Pull out every line below that holds the word "each".

━━━━━ Information shown ━━━━━

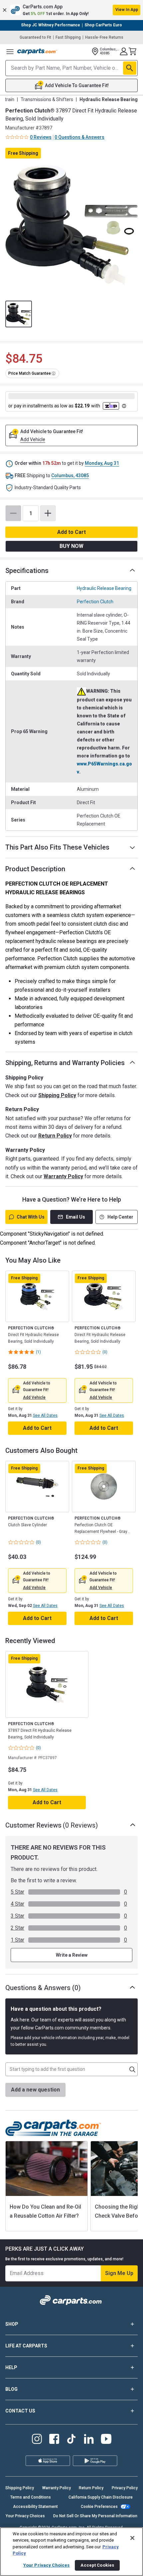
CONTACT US (20, 2410)
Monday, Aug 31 (102, 463)
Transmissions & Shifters (47, 99)
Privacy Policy (125, 2488)
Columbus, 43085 (70, 475)
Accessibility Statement (35, 2506)
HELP (11, 2367)
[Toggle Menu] (10, 51)
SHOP (11, 2324)
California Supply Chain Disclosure (101, 2497)
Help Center (120, 1217)
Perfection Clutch (95, 601)
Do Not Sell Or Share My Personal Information (95, 2516)
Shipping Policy (57, 1095)
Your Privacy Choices (25, 2516)
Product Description (35, 869)
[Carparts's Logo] (37, 51)
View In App (126, 9)
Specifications (27, 571)
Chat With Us (31, 1217)
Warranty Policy (63, 1176)
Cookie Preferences (99, 2506)
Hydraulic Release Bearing (104, 588)
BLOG (11, 2389)
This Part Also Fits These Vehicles (57, 847)
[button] (71, 10)
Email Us (75, 1217)
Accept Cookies (97, 2565)
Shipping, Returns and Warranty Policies (65, 1063)
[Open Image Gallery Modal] (71, 225)
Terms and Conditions (30, 2497)
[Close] (132, 2538)
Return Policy (55, 1136)
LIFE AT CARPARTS (26, 2345)
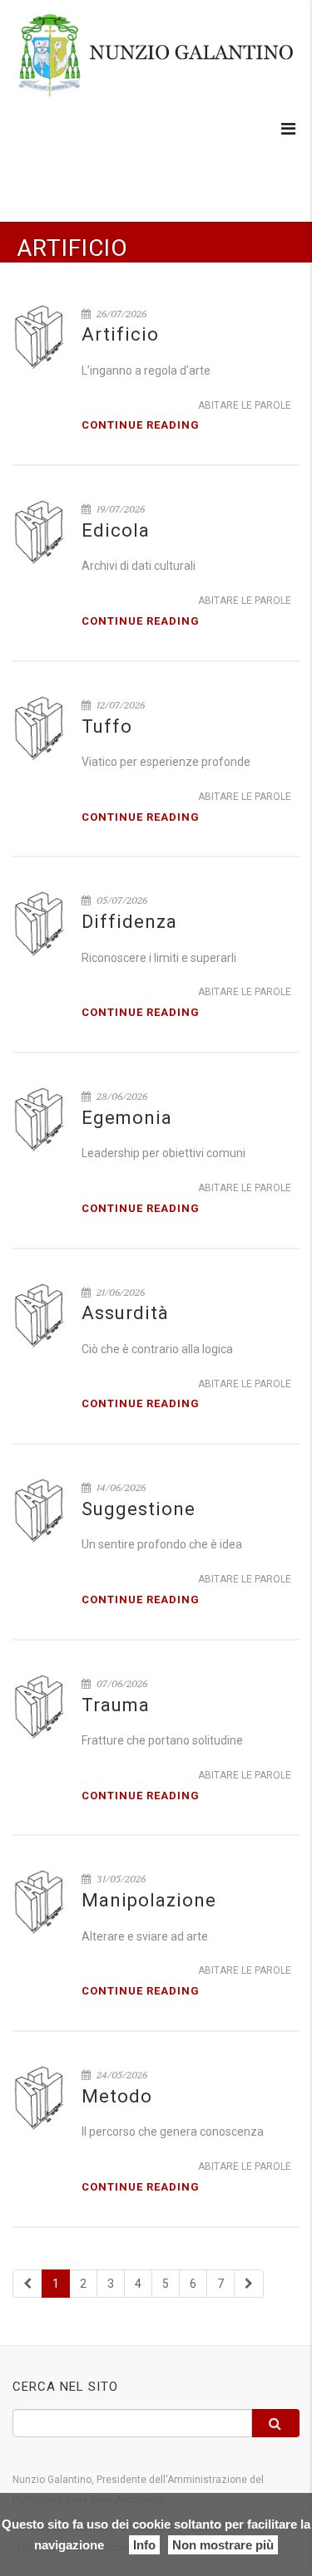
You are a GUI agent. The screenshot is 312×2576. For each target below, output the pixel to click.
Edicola (116, 530)
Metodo (117, 2096)
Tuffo (107, 726)
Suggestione (139, 1509)
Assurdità (125, 1313)
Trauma (116, 1705)
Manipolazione (149, 1900)
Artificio (120, 334)
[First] (27, 2283)
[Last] (249, 2283)
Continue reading (141, 425)
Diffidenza (129, 921)
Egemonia (127, 1117)
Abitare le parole (244, 405)
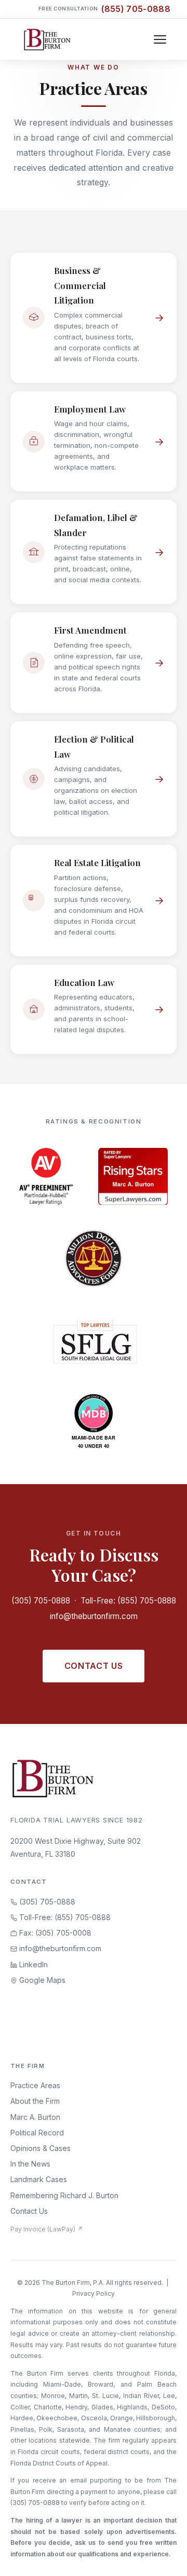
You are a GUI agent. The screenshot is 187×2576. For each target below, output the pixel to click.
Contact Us (93, 1666)
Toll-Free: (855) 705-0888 (128, 1601)
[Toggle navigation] (160, 39)
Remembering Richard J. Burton (64, 2195)
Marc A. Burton (35, 2117)
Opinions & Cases (40, 2148)
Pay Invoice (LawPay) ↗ (46, 2229)
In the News (30, 2163)
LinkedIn (32, 1964)
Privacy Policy (93, 2293)
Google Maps (41, 1980)
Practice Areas (35, 2085)
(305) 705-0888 (40, 1601)
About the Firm (35, 2101)
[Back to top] (162, 2557)
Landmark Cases (38, 2179)
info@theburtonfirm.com (94, 1616)
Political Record (37, 2132)
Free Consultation (104, 9)
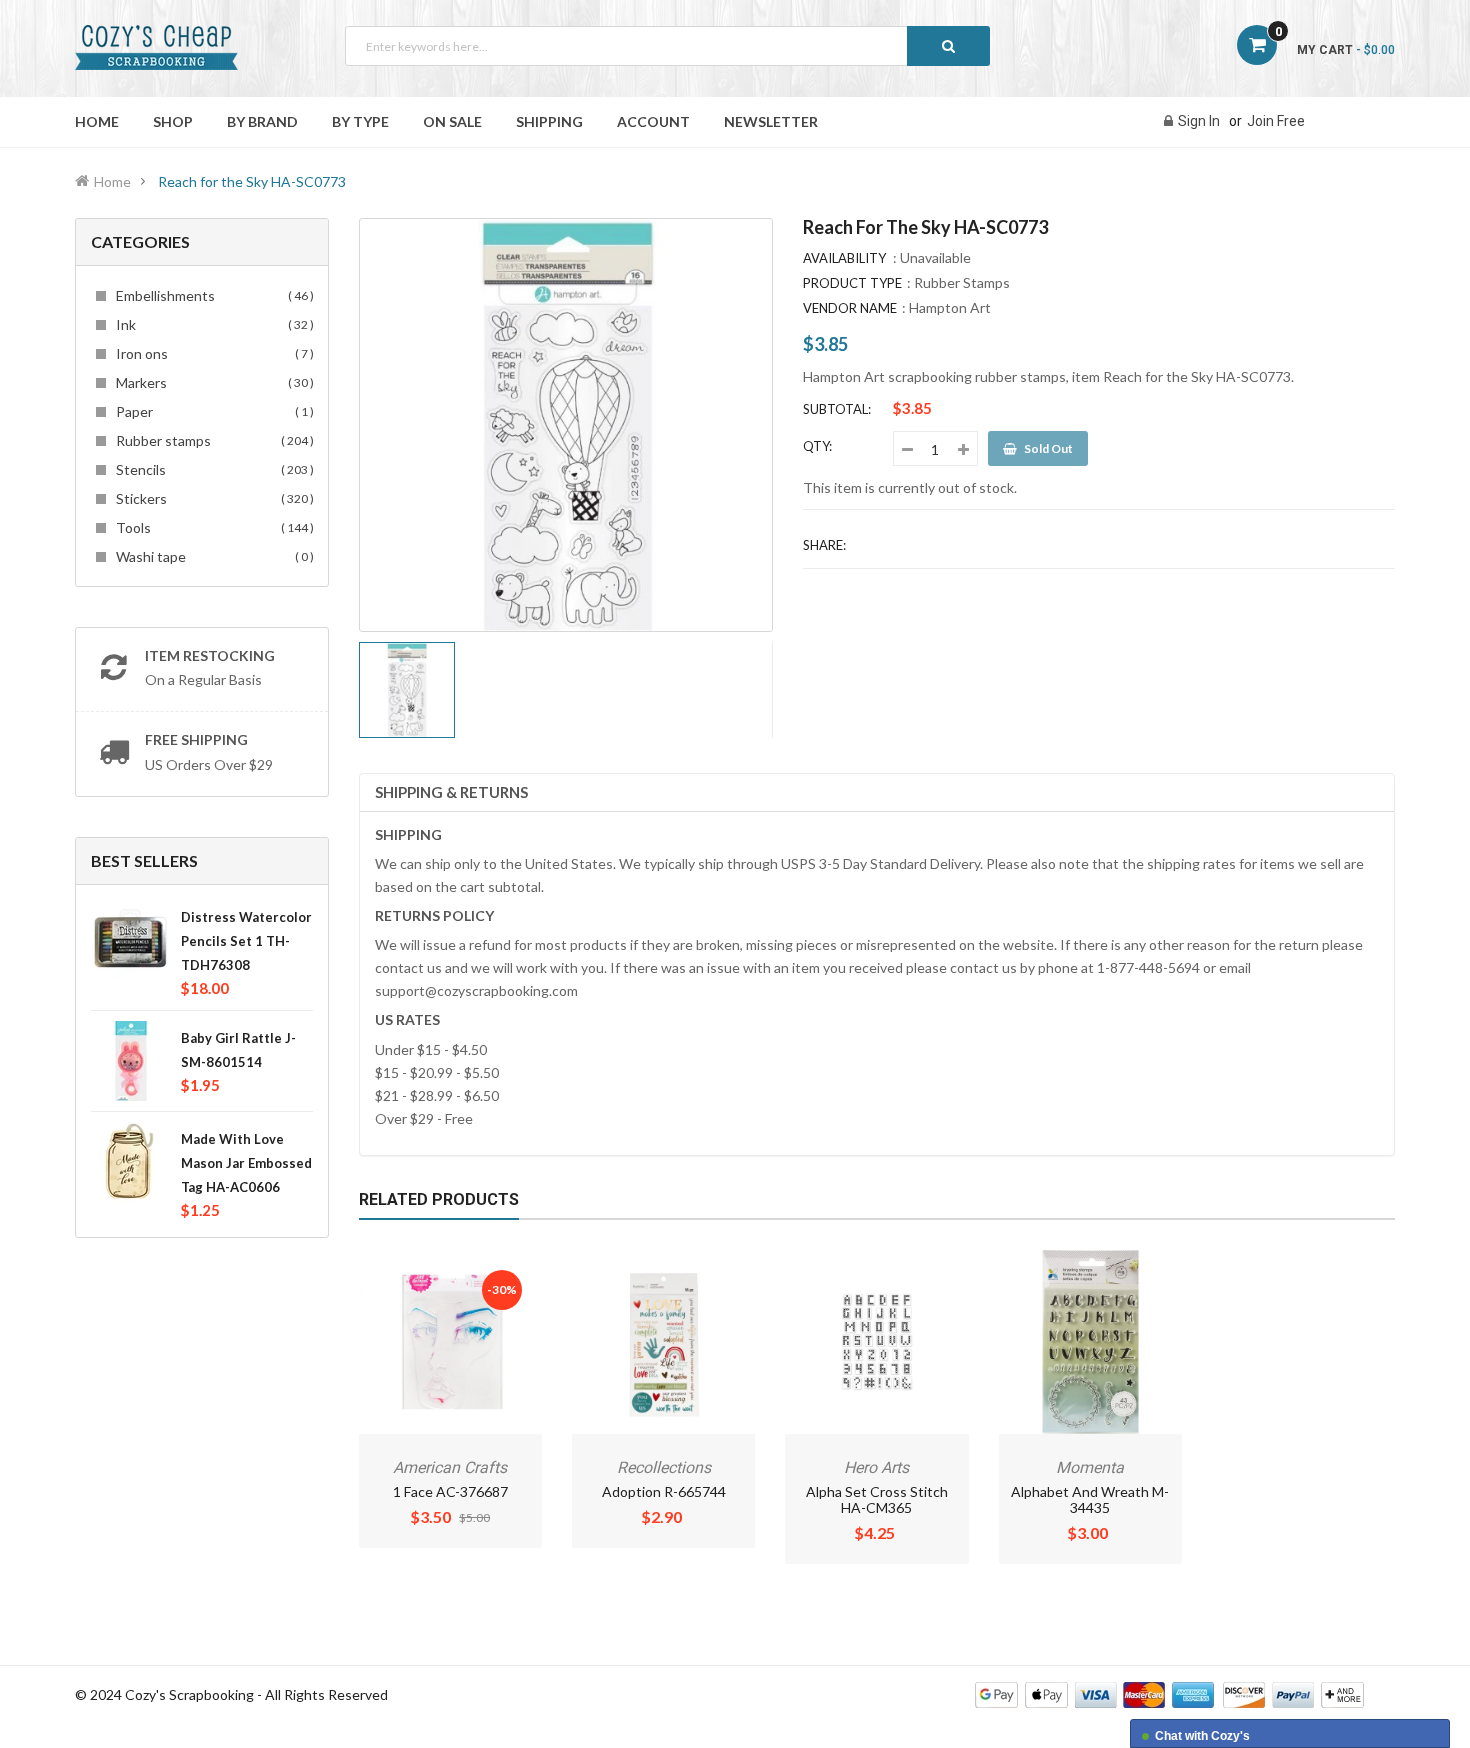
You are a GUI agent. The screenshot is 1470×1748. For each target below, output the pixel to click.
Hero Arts (876, 1467)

━━━━━

▶ [Written solution]:
You are a GUI agent. The screenshot is 312×2576. For each target below, output the pixel to click.
You are a GUI agent. The screenshot is 187×2576. For each target below, output the pixel to click.
You are a GUI agent. The screenshot is 1470×1748. For each target below, output the pixel to click.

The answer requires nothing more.